Nice! I like how he just answers "yeah" to half the questions! 

So, looks like adapters might work on the sd Quattro and that the APS-H will be slow as heck and be available later. Also, the APS-C lenses probably won't cover the APS-H sensor. 

Looks like the APS-C version would be the way to go then.


----------



## 9VIII (Mar 28, 2016)

Can't wait to see test results for the Quattro H. 
From what I can tell Foveon handles Moire even better than the Fuji X-Pro 2, and with the bump in sensor size it might even do almost as well as the 5Ds (which seems to nearly out-resolve the test chart).

http://www.imaging-resource.com/PRODS/SD1/SD1hVFAI0100.HTM
http://www.imaging-resource.com/PRODS/fuji-x-pro2/XPRO2hVFAI00100.HTM
http://www.imaging-resource.com/PRODS/canon-5ds-r/E5DSRhVFAI00100.HTM


----------



## slclick (Mar 29, 2016)

Sigma ends the 'Can I get a stills only dslr' debate! And with the mount conversion service it's a win win. Boy, now that I think of it, bringing back APS-H will get a few members here in a tizzy.


----------



## Zv (Mar 29, 2016)

9VIII said:


> Can't wait to see test results for the Quattro H.
> From what I can tell Foveon handles Moire even better than the Fuji X-Pro 2, and with the bump in sensor size it might even do almost as well as the 5Ds (which seems to nearly out-resolve the test chart).

Requests =
A. Reproduce the section of the Sigma Quattro thread from "Nice! I like" up to and including "to go then.".
B. Supply the next part of the Sigma Quattro forum thread, picking up after its final line.
The material after this point has no connection to the forum thread about Sigma's Quattro cameras.

Supplied records =
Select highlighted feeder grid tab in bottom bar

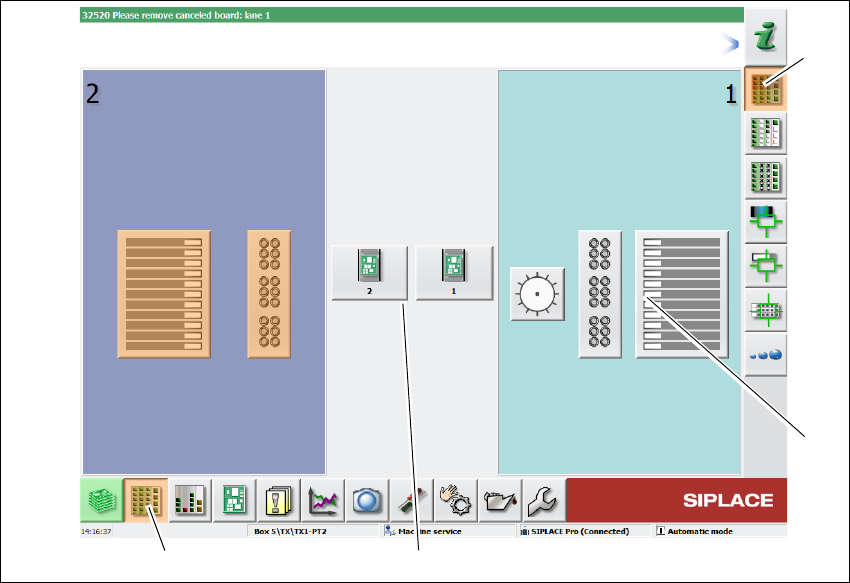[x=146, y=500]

==

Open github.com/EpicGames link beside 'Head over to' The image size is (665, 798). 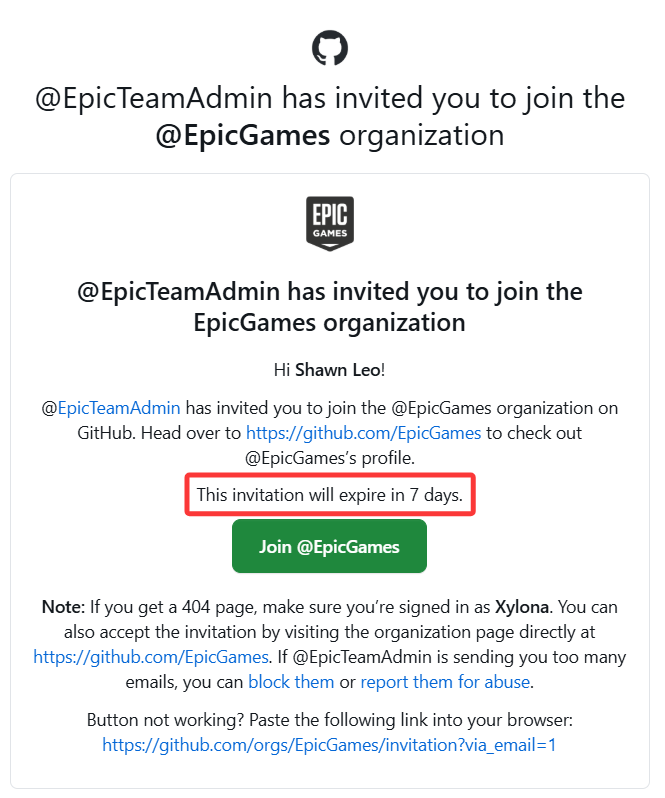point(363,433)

In response =
A.
Nice! I like how he just answers "yeah" to half the questions! 

So, looks like adapters might work on the sd Quattro and that the APS-H will be slow as heck and be available later. Also, the APS-C lenses probably won't cover the APS-H sensor. 

Looks like the APS-C version would be the way to go then.

B.
> 
> http://www.imaging-resource.com/PRODS/SD1/SD1hVFAI0100.HTM
> ...



Yeah I'd be curious to see side by side Quattro H Vs 5DSr with the Sigma 50A. 

That said the 5DSr would still be more versatile overall.


----------



## 9VIII (Mar 29, 2016)

Zv said:


> 9VIII said:
> 
> 
> > Can't wait to see test results for the Quattro H.
> ...



The 5Ds is infinitely more versatile, but I'm also hoping the Quattro H comes in at $2K. I know that sounds far fetched, but hopefully Sigma learned that their marketing strategy isn't good enough to start selling Veblen products just yet.


----------



## ExodistPhotography (Mar 30, 2016)

I am very interested to see how the new cameras will perform. 

That said, I do like how what Sigma is going for here. A mirrorless camera with the ergonomics that DSLR users are used to and it uses existing DSLR lenses.. Thats what I want to see Canon do..


----------



## Zv (Mar 31, 2016)

ExodistPhotography said:


> I am very interested to see how the new cameras will perform.
> 
> That said, I do like how what Sigma is going for here. A mirrorless camera with the ergonomics that DSLR users are used to and it uses existing DSLR lenses.. Thats what I want to see Canon do..



Why? If you want something that looks and feels like a DSLR then why not just buy a DSLR?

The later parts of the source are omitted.